- Manchester England

Information
- Type: Academy
- Motto: Work hard, have integrity, be kind
- Established: January 1st 2022
- Trust: Dixons Academy Trust
- Department for Education URN: 148965 Tables
- Ofsted: Reports
- Head teacher: Kristy Gardner
- Staff: 234
- Gender: all genders
- Age: 11 to 16
- Enrolment: 1030
- Colours: Red and black
- Website: https://www.dixonsat.com/brooklands

= Dixons Brooklands Academy =

Dixons Brooklands Academy, also known as DBK, is a mixed-sex secondary school in Wythenshawe, Manchester, England.

==History==
In 1957, two separate schools opened, West Wythenshawe Technical High School for Girls and West Wythenshawe Technical High School for Boys. The schools' facilities included sports fields, tennis courts, science labs and a library. A statue, commissioned by Mitzi Cunliffe, who designed the Bafta, was erected outside the boys' gymnasium. In 1967, the two schools merged to form Brookway High School comprehensive, with mixed classes.
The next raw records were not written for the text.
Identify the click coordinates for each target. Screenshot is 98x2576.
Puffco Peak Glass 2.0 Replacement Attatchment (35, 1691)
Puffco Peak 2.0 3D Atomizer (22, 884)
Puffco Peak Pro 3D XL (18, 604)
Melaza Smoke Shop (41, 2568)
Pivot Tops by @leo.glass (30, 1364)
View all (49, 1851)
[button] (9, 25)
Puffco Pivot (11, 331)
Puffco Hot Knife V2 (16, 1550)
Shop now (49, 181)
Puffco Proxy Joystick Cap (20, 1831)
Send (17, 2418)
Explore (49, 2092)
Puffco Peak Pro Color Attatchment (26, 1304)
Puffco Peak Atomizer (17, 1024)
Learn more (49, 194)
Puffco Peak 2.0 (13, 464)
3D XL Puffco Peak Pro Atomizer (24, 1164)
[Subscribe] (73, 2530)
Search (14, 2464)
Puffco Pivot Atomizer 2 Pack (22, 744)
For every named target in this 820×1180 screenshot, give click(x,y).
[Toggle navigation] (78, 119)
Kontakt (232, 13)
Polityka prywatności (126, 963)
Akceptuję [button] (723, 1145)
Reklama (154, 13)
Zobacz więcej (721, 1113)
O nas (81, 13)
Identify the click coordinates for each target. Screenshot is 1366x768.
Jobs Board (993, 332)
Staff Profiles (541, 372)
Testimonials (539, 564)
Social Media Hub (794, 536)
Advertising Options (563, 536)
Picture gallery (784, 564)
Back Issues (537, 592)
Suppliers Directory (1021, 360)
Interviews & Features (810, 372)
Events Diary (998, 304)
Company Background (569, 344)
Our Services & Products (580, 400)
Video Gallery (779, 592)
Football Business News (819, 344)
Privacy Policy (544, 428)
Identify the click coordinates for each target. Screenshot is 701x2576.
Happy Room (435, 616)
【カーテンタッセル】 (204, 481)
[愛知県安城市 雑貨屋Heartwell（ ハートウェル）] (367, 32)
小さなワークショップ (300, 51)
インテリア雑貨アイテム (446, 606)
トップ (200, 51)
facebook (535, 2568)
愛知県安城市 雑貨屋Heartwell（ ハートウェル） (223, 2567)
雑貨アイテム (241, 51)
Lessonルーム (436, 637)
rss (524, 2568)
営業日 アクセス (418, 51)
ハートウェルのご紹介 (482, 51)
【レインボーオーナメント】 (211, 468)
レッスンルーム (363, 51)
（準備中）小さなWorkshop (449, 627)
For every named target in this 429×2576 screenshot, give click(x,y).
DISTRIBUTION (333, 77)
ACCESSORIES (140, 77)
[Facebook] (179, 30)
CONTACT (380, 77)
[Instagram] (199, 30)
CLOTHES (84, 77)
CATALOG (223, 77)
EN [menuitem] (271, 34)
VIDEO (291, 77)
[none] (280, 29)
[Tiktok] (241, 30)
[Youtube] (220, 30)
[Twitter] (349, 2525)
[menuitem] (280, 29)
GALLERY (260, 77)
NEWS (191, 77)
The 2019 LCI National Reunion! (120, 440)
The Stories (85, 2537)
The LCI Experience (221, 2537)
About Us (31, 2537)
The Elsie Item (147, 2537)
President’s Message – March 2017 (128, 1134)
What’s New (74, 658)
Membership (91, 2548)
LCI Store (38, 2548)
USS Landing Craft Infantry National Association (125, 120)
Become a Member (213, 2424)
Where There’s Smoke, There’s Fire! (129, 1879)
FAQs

In 2003, the school was then awarded sports college status and renamed Brookway High School and Sports College. Following this, a £3 million facility was built on the site, featuring two sports halls, three classrooms and a large gym, for use by both the school and the local community.

===Closure and rebuild===
In 2009, Manchester City Council invested almost £200 million to improve the schools in the Manchester area. The original Brookway High School and Sports College/Manchester Health Academy building was demolished and a new £20 million building for Manchester Health Academy was completed in 2010.

In July 2008, Barry Burke, the headteacher at Rhyddings Business and Enterprise School in Oswaldtwistle, was appointed Principal of Manchester Health Academy, taking up his post in January 2009. In August 2013, he retired from his position, being succeeded by Damien Owen.

Following poor results and negative Ofsted inspections, in January 2022 Manchester Health Academy became part of the Dixons Academy Trust and was renamed Dixons Brooklands Academy.

==Facilities==
The academy consists of two buildings; One consisting of 3 floors, and received an extension of an atrium in 2019, where the majority of lessons take place. The other contains the sports hall, assembly hall, and dance studio, being a single storey.

The Academy also features a public library, which is operated by Manchester Library & Information Service.

In 2016, Manchester City Council invited the school to expand its student population. A £10 million transformation of the school's estate saw the addition of a new dining room extension, multi-use games area and FA-standard all-weather pitch, together with a new maths and English building.

Former Manchester United footballer Denis Irwin officially opened the school's new all-weather pitch in November 2017. The new floodlit playing surface complements the school's existing sports facilities.